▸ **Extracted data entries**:
Segment Open
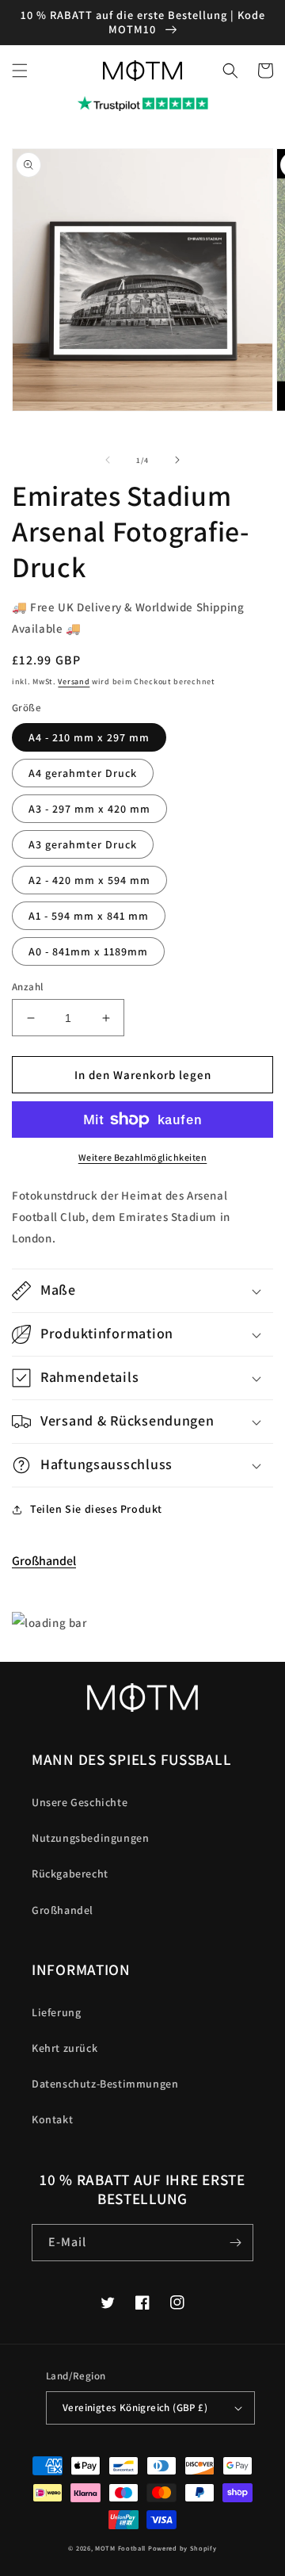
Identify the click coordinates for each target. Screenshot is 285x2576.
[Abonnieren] (235, 2242)
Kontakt (52, 2119)
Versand (73, 681)
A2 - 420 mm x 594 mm (89, 880)
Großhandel (44, 1560)
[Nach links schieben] (107, 459)
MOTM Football (120, 2547)
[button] (19, 70)
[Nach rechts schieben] (177, 459)
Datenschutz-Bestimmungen (105, 2083)
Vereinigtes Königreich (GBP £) (135, 2407)
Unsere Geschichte (79, 1802)
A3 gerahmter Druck (82, 844)
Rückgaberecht (70, 1873)
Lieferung (56, 2012)
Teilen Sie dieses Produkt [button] (96, 1509)
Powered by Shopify (182, 2547)
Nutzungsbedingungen (90, 1838)
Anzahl (27, 986)
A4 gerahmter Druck (82, 773)
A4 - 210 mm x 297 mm (89, 737)
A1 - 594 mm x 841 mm (88, 916)
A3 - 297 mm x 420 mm (89, 809)
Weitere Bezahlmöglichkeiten (142, 1157)
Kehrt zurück (64, 2048)
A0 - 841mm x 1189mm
Segment Closed
▸ **Goal of the exercise**:
Where in the records does the string "Nach" appear? Copy every line that has it.

▸ **Answer to the problem**:
[Nach links schieben] (107, 459)
[Nach rechts schieben] (177, 459)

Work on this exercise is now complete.